WORK TASK:
From the data below, copy out every line in which the word "menu" occurs.

DATA EXTRACT:
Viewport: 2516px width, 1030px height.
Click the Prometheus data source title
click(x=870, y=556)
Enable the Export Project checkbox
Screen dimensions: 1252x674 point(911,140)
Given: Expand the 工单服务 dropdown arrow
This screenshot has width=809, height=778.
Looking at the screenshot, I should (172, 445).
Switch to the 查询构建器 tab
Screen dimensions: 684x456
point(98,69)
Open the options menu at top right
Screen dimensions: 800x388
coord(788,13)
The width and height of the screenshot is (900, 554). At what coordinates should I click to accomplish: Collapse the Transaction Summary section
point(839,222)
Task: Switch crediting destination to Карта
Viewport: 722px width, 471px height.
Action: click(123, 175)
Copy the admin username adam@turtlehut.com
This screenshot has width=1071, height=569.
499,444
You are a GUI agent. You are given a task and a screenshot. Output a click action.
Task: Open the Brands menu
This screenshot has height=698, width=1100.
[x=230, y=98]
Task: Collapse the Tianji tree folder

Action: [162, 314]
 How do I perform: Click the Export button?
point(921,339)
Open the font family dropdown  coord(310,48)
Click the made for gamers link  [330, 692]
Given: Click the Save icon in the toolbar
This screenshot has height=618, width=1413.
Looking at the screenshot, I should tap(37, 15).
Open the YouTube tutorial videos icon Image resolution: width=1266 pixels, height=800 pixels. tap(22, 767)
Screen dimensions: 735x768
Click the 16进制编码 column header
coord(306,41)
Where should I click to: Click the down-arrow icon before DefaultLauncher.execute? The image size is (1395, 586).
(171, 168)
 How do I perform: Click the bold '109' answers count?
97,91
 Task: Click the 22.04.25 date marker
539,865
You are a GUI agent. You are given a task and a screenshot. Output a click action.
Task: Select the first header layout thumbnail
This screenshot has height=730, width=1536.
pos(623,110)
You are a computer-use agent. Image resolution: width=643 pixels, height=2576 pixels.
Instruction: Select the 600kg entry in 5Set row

SOLUTION FOR THIS TASK:
Open the options menu at top right
Task: Open the Brands menu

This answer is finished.